3 questions à Marcia Burnier

Marcia Burnier © Sarah Benichou

À 33 ans, l’autrice du premier roman Les Orageuses est écrivaine, assistante sociale dans un planning familial de la région parisienne et grande amoureuse des chiens et des loups. (Propos recueillis par Sarah Benichou)

C’est ton premier roman, comment t’es-tu décidée à l’écrire ?

“J’étais frustrée que mes histoires, et les histoires de mes copines, n’apparaissent jamais dans la littérature. Et puis, une amie m’a dit : “Il ne tient qu’à toi de les écrire !” Et voilà, j’ai écrit une histoire d’anti-héroïnes, parce qu’on ne nous voit jamais dans les livres.”

Tu lis beaucoup, qui t’inspire ?

“En français, Lola Lafon. Tous ses romans ont beaucoup compté pour moi. Et sinon, Dorothy Allison, une lesbienne américaine, de classe populaire. Elle écrit des histoires de femmes, de très belles amitiés féminines. Elle parle de sentiments très complexes de manière très accessible, notamment ceux qui l’ont traversée dans l’inceste qu’elle a vécu. Son écriture est extrêmement fine, mais sans une once d’élitisme.”

Justement, l’amitié entre femmes est au cœur de ton roman : pourquoi était-il si important de parler de ça ? 

“Ma vie est pleine de femmes et la littérature est vide de nous. Il n’y a pas de récit d’amitiés fortes. Ou alors ce sont des binômes, et même eux sont rares. Je voulais parler des femmes, en les faisant discuter entre elles d’autre chose que des hommes avec qui elles relationnent. Ces liens ont été source de guérison pour moi. Mes amitiés forment comme une famille.”
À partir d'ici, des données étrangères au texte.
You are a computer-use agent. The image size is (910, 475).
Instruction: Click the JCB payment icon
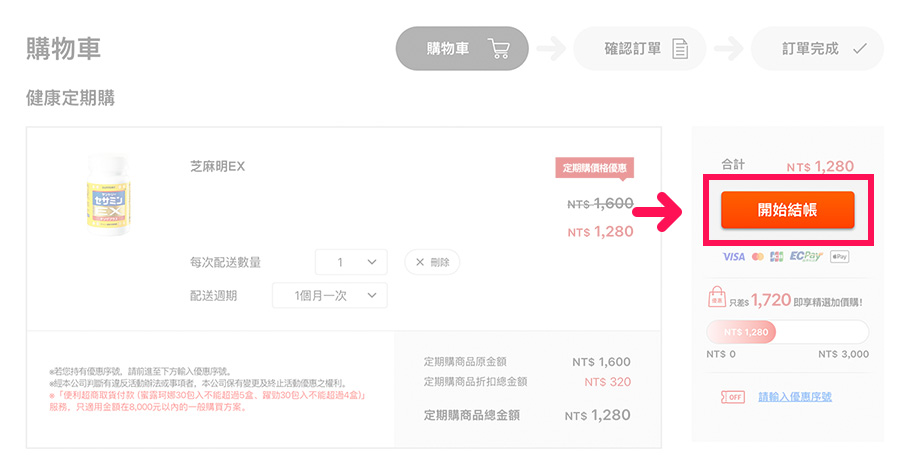[774, 257]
Cambourakis 2020, 150 p., 15 eur.

Les Orageuses, un éclair de sororité : chronique

“Sorcières mes sœurs, ces vengeresses, pétroleuses, prêtresses, toutes un peu abîmées mais qui ont réussi à se rafistoler comme elles pouvaient.” Mia regarde Inès, Léo, Lila, Louise et Nina avec son cœur. Lucie, elle, casse des abribus en manif et s’est toujours méfiée des filles. Au début, Mia la rencontre dans un bar et lui envoie des textos. Nous, on s’engouffre dans le tourbillon de cette bande de meufs qui ont entrepris d’exiger des réparations pour les dommages que les hommes leur ont causés. L’éclat de leurs rires fuse au milieu de nos larmes : nous sommes vivantes, avec elles. On acquiesce tendrement, on sourit, on tremble, on a le souffle court. Elles ont peur autant que nous, elles doutent, elles tombent amoureuses, elles ne maîtrisent pas grand-chose et elles sont toutes différentes. Elles ont juste besoin les unes des autres : c’est la sororité qu’elles bâtissent qui les soigne. Il y a du Despentes des années 1990 et 2000 dans ce premier roman de Marcia Burnier qui doit vraiment passer entre toutes nos mains. (S.B.)